She had regained her composure as the sun started to fall deeper into the horizon and sternly reminded herself that she was here for a purpose. There’d be time to figure out what happened in the park later. Now, she needed to find what she was looking for and get back to the safety of the townhouse. And face Lucy, who would no doubt be irate.

Methodically, Vick began going through the stacks, steadily amassing a pile of books that quickly outgrew the duffel bag she brought along. In the morning, she’d have to make her way back to the SUV and risk driving on the ruined streets to load up the volumes.

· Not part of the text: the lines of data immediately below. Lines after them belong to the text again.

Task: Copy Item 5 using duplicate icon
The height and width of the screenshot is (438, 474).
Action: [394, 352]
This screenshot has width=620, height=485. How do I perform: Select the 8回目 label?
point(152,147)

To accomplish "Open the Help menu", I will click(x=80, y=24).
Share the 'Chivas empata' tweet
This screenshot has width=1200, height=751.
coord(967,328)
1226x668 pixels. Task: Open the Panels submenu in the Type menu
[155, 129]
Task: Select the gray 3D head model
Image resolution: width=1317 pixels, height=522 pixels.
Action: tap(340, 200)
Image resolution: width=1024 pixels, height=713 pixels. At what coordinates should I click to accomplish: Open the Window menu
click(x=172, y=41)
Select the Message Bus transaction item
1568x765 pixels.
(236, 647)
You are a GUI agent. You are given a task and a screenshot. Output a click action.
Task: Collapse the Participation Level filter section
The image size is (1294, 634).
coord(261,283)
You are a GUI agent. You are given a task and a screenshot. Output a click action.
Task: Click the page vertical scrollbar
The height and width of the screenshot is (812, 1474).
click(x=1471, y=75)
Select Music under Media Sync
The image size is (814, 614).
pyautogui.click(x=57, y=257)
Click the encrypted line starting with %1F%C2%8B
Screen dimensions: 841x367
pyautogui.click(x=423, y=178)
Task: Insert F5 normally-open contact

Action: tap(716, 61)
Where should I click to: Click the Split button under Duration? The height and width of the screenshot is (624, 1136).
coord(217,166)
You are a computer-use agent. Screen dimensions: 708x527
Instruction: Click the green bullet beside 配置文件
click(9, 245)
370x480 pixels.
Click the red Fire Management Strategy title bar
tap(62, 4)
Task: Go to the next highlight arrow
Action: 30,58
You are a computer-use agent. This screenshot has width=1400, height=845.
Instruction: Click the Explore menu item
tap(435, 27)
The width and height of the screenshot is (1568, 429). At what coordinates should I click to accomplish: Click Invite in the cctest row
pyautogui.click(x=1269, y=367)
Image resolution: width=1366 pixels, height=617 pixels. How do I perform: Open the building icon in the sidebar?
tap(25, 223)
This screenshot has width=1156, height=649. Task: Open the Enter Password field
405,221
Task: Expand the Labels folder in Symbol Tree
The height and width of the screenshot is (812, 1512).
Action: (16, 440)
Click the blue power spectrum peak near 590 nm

In truth, she didn’t expect this to be her only research trip into the city. All she really hoped to get out of this expedition was a set of better questions. There were so many things they didn’t understand, and consequently they really didn’t know what they were looking for in the way of “answers.” Multiple resurrections of the dead were about the wildest wild card she could imagine. What she had just witnessed in the park was straight out of a Hollywood movie.

The instant that thought crossed her mind, Vick laughed out loud. Like an apocalypse of the reanimated dead wasn’t something out of a Hollywood movie? That’s when the rustling noise turned into a distinct, “Shhhhhh. There will be no talking in the library.”

Vick’s hand went instantly to the butt of her gun and she flattened herself against the nearest bookcase. How could there be anyone on the floor with her? She’d secured every door, and she would’ve heard any effort to open them.

“Who’s there?” she called out.

She was answered with a firm, “If you cannot abide by the rules, I’m afraid I’ll have to ask you to leave.”

The voice had come from somewhere to her left. Cautiously, Vick moved in that direction. When she stepped around the bookcase at the end of the island where she had been working, she was met by an astonishing sight.

There, at the information desk in the corner, sitting primly by a dusty plastic ficus tree, was a gray-haired woman who was unquestionably a librarian. Just for an instant, Vick decided that she must be seeing an actual apparition, that she could add “ghosts” to every other bizarre normality in her world.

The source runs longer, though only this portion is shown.